Mechanisms of auditory impairment during acoustic neuroma surgery.

作者信息

Colletti V, Fiorino F G, Carner M, Tonoli G

机构信息

ENT Department, University of Verona, Italy.

出版信息

Otolaryngol Head Neck Surg. 1997 Dec;117(6):596-605. doi: 10.1016/S0194-59989770039-1.

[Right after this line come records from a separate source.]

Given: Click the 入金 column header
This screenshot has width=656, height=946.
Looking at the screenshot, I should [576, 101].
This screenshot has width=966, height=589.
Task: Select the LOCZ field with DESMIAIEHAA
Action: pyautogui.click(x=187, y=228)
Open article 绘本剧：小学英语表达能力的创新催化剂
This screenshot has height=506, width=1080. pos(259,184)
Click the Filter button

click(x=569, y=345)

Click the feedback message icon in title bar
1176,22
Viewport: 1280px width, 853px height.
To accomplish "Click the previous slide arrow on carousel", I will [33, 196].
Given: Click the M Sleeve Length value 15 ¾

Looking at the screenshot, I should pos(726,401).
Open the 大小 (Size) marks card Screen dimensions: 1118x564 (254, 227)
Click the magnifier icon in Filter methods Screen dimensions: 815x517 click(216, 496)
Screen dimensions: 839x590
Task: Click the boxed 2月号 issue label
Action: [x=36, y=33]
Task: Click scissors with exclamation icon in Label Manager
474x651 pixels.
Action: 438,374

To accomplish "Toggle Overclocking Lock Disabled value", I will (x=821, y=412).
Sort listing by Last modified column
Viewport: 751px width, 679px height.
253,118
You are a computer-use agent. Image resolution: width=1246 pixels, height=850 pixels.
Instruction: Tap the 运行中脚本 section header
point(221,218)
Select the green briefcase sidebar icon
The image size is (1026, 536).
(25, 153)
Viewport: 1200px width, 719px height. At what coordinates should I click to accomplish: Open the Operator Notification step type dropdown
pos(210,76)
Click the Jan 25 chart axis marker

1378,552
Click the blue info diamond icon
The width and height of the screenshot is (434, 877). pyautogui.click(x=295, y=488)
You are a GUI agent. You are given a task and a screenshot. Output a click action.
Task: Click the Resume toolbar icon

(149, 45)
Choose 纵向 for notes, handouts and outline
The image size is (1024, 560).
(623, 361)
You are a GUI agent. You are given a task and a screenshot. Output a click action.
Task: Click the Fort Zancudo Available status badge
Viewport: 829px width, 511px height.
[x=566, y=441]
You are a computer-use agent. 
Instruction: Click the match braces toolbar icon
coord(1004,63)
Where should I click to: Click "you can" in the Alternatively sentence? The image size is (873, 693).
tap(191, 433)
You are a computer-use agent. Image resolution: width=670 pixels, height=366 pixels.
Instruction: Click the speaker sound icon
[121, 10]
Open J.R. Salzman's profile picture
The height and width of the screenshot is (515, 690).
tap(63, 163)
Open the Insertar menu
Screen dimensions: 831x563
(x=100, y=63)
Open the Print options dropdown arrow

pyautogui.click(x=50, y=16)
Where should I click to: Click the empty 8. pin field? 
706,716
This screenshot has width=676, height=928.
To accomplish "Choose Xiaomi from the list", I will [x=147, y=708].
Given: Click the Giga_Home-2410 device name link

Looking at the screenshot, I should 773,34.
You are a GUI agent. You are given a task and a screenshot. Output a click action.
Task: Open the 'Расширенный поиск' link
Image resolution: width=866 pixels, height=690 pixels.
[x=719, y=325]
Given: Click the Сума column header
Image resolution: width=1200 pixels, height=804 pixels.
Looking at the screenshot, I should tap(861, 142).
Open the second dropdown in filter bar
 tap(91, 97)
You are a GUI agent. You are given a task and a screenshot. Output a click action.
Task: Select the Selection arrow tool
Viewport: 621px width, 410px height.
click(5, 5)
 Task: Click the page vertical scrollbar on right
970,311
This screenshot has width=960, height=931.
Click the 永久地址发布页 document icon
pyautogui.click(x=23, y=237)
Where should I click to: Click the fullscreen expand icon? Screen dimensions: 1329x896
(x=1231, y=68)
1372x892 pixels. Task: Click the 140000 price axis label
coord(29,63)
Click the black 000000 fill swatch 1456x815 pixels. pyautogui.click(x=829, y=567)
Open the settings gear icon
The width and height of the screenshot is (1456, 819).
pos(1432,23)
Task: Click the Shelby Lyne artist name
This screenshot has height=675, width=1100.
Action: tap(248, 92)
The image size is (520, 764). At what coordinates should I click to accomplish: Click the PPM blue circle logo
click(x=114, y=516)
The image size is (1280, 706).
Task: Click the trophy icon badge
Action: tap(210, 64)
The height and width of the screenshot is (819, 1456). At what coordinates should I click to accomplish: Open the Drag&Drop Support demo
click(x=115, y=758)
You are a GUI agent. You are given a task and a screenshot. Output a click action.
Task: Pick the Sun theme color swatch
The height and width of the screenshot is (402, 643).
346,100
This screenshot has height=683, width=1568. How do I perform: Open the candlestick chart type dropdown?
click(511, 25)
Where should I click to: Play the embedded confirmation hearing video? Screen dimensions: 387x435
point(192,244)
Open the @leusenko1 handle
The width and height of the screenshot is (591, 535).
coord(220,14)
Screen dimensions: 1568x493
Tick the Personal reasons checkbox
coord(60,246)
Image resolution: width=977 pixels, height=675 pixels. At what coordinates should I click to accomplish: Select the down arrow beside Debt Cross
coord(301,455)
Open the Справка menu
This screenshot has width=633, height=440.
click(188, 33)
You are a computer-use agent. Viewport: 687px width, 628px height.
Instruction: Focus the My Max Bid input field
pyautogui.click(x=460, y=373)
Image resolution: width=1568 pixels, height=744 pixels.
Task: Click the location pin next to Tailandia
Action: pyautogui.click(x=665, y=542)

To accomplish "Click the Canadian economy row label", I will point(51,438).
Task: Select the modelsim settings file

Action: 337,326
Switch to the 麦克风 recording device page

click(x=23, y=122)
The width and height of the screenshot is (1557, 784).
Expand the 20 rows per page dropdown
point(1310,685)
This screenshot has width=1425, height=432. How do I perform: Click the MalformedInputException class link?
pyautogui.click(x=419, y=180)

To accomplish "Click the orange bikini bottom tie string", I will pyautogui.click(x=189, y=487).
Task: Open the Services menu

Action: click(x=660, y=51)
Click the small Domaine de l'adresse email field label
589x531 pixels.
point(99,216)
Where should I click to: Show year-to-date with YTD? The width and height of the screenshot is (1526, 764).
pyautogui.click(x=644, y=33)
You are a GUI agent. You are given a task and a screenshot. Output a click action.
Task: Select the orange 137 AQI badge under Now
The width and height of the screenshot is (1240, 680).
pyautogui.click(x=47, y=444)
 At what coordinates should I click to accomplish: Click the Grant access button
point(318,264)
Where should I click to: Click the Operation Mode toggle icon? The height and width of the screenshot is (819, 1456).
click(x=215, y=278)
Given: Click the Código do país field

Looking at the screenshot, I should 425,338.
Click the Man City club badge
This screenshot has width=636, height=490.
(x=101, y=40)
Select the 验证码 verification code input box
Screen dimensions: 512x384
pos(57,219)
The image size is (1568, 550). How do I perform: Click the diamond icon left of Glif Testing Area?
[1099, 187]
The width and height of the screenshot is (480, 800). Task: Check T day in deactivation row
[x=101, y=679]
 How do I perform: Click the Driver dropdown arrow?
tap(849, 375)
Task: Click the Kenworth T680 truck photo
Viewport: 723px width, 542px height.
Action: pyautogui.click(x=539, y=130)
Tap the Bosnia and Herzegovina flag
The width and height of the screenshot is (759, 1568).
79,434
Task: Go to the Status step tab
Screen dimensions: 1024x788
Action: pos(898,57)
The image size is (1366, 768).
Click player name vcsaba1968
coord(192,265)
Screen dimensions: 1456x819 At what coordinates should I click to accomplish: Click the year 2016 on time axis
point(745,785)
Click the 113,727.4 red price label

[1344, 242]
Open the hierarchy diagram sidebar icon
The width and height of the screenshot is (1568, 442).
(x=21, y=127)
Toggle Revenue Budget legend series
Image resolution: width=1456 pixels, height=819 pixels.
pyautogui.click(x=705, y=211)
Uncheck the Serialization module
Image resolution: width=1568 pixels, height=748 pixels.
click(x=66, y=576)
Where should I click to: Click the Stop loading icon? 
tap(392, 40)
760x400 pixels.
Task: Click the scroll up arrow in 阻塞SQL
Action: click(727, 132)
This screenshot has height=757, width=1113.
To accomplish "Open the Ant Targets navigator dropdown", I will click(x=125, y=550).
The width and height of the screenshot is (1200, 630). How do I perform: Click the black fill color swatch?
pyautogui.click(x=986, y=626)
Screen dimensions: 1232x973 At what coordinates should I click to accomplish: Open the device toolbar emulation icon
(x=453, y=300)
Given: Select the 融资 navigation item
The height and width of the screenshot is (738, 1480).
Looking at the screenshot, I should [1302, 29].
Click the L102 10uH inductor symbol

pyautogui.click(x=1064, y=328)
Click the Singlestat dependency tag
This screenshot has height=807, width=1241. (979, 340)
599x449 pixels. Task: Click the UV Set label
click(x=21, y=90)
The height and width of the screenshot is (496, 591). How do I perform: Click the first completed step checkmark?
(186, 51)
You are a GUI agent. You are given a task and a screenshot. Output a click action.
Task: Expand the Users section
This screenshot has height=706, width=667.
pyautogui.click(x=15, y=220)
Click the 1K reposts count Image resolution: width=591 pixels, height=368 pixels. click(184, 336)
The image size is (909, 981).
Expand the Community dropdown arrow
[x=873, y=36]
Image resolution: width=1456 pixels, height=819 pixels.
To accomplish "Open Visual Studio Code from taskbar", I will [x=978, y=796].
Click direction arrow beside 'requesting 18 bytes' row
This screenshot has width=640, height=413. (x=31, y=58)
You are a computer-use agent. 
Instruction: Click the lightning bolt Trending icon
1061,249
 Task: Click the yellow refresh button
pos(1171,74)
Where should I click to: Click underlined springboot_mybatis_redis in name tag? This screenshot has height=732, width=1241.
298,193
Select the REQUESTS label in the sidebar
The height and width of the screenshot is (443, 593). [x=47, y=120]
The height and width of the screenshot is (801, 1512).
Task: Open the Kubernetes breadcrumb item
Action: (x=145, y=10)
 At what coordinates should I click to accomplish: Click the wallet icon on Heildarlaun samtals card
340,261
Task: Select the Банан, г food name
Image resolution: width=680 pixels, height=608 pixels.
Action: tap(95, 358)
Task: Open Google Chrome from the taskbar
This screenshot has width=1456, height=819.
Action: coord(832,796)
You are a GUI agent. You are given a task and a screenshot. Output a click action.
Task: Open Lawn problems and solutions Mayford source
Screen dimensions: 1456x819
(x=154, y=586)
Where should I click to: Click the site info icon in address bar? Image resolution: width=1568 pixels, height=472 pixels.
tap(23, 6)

DOI:10.1016/S0194-59989770039-1
PMID:9419085
Abstract

Hearing loss during removal of acoustic neuroma (AN) may be due to labyrinthine and/or neural and/or vascular damage. Surgical maneuvers relating to perioperative and postoperative hearing may give rise to mechanisms of auditory impairment. Recording action potentials from the intracranial portion of the cochlear nerve (CN) has proven particularly useful for identifying the mechanisms of iatrogenic auditory injury. In this paper intraoperative and postoperative auditory impairments are investigated in relation to surgical steps in a group of 47 subjects with AN (size ranging from 5 to 25 mm) undergoing removal by a retrosigmoid-transmeatal approach. Drilling of the internal auditory canal (IAC), removal of the AN from the IAC fundus, coagulation close to the CN, lateral to medial tumor traction, separation of the CN from the facial nerve, and stretching of the CN have proven to be the most critical surgical steps in hearing preservation. On the other hand, maneuvers such as intracapsular tumor removal, vestibular neurectomy, suction close to the AN, and closure of the IAC defect did not correlate with changes in auditory potentials. Predisposing factors to postoperative hearing deterioration were IAC enlargement greater than 3 mm, IAC tumor size greater than 7 mm, extracanalar tumor size greater than 20 mm, labyrinth medial to the IAC fundus, severe involvement of the CN in the IAC, preoperative abnormal auditory brainstem responses, and normal vestibular reflectivity. Age and preoperative hearing did not prove to be statistically related to postoperative hearing. The variations in morphology and latency of CNAPs are discussed in relation to the mechanisms of iatrogenic injury.

摘要

听神经瘤(AN)切除术中听力丧失可能是由于迷路和/或神经和/或血管损伤。与围手术期和术后听力相关的手术操作可能会引发听觉损伤机制。记录耳蜗神经(CN)颅内部分的动作电位已被证明对识别医源性听觉损伤机制特别有用。本文研究了一组47例AN(大小范围为5至25mm)患者经乙状窦后 - 经耳道入路切除术中及术后与手术步骤相关的听觉损伤。事实证明,钻开内耳道(IAC)、从IAC底部切除AN、靠近CN进行电凝、从外侧向内侧牵引肿瘤、将CN与面神经分离以及拉伸CN是听力保留中最关键的手术步骤。另一方面,诸如囊内肿瘤切除、前庭神经切除术、靠近AN进行吸引以及封闭IAC缺损等操作与听觉电位变化无关。术后听力恶化的易感因素包括IAC扩大超过3mm、IAC肿瘤大小超过7mm、外耳道外肿瘤大小超过20mm、IAC底部内侧的迷路、IAC中CN的严重受累、术前听觉脑干反应异常以及正常的前庭反射率。年龄和术前听力在统计学上与术后听力无关。本文还结合医源性损伤机制讨论了CNAPs形态和潜伏期的变化。